[[ The records open ]]

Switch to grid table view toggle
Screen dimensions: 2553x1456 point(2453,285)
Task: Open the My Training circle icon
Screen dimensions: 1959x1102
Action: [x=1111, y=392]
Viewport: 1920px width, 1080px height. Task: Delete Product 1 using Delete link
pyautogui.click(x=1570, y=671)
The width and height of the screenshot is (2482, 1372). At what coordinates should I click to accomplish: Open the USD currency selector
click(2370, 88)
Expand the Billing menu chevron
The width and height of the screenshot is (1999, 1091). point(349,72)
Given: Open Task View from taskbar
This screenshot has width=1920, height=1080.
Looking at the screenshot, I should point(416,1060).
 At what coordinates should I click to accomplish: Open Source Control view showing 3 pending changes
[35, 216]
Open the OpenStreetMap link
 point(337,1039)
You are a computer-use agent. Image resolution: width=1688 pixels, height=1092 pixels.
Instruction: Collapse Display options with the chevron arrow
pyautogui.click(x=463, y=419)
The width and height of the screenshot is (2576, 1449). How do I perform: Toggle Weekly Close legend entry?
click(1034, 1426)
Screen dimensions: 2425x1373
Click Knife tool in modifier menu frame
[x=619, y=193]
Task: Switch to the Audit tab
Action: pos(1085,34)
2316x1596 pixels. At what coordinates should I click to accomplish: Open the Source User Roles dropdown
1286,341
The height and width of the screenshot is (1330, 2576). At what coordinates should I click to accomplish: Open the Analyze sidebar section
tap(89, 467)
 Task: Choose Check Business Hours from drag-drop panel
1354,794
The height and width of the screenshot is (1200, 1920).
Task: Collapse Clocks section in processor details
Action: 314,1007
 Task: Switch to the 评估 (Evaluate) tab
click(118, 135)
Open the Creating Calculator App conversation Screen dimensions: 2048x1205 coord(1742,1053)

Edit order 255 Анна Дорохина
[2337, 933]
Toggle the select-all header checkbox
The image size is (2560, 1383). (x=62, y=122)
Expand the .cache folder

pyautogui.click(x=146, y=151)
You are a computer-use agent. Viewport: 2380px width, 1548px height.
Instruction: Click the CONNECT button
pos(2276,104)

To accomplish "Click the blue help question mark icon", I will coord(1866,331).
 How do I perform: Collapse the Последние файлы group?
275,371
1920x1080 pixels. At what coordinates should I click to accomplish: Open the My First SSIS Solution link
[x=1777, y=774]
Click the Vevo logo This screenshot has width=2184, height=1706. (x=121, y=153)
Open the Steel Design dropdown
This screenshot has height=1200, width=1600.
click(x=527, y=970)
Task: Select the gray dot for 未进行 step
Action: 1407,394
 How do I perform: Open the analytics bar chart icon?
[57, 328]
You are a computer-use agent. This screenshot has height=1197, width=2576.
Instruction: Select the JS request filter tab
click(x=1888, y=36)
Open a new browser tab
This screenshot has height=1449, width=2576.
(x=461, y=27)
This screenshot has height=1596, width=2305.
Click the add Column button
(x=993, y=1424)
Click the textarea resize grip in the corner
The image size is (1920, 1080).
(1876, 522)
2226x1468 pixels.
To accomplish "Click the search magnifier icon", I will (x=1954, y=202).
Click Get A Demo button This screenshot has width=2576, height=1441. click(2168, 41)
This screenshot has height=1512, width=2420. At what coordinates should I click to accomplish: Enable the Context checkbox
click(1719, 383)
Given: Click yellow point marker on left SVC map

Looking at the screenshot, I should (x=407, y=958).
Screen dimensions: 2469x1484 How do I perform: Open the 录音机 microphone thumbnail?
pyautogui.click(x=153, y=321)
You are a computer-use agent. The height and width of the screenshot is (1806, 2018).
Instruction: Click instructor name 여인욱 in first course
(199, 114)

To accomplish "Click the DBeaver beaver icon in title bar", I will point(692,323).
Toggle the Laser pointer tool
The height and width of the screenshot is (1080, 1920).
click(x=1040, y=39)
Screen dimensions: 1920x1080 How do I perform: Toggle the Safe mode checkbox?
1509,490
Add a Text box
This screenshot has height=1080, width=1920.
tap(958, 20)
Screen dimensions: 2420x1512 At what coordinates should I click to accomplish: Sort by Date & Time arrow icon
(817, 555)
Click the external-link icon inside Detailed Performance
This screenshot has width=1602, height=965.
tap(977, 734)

[[ The records closed ]]

Return only the stretch of the material above from the line holding "Instruction: Click instructor" through the line holding "Add a Text box", copied exactly.

• **Solution to the problem**
Instruction: Click instructor name 여인욱 in first course
(199, 114)

To accomplish "Click the DBeaver beaver icon in title bar", I will point(692,323).
Toggle the Laser pointer tool
The height and width of the screenshot is (1080, 1920).
click(x=1040, y=39)
Screen dimensions: 1920x1080 How do I perform: Toggle the Safe mode checkbox?
1509,490
Add a Text box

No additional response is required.